> _Required work_: Make an exact copy of the entries below with the pictures removed.

> _Collected data entries_:
++++
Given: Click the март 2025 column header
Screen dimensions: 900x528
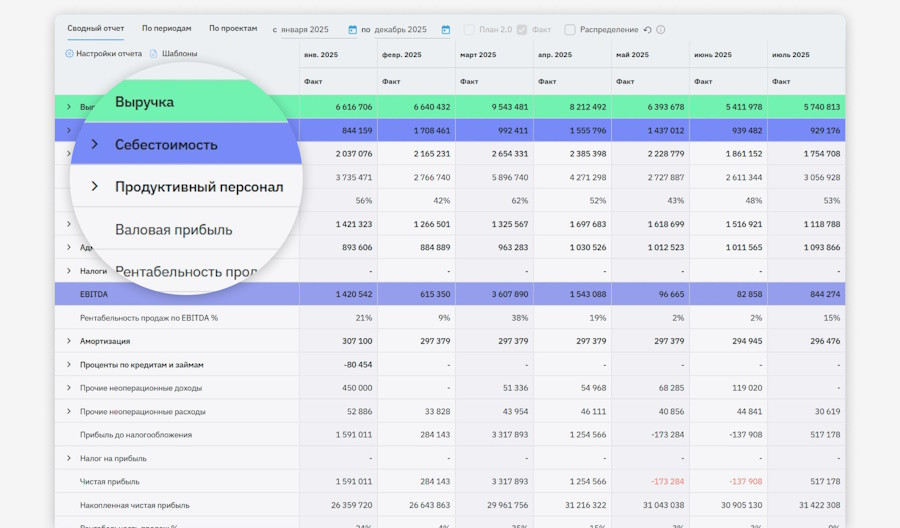Looking at the screenshot, I should pyautogui.click(x=478, y=55).
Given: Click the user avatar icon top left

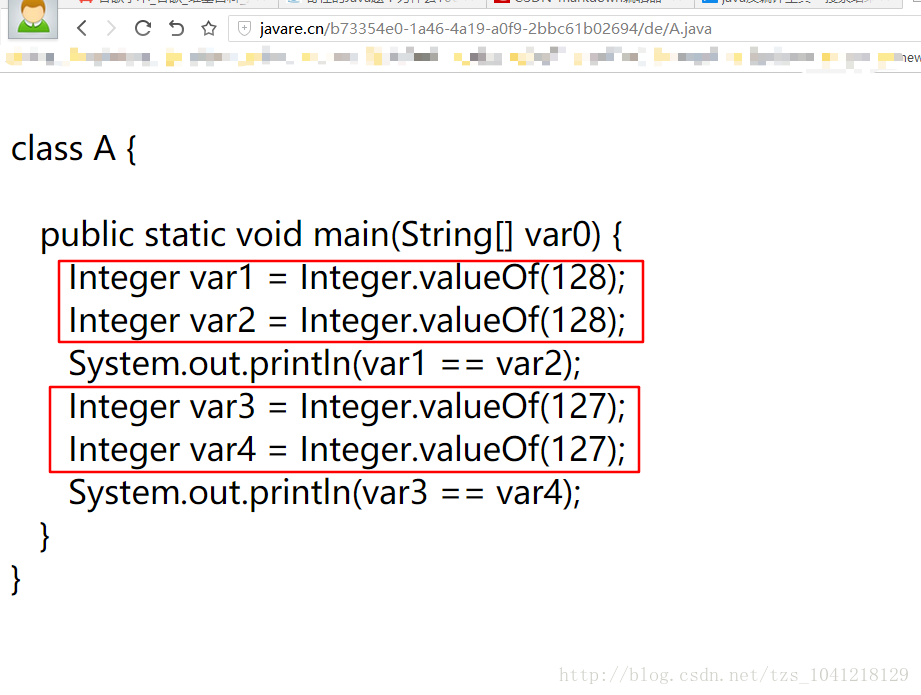Looking at the screenshot, I should coord(31,20).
++++
> _Answer to this exercise_:
Given: Click the март 2025 column header
Screen dimensions: 900x528
Looking at the screenshot, I should pyautogui.click(x=478, y=55).
Given: Click the user avatar icon top left

Looking at the screenshot, I should coord(31,20).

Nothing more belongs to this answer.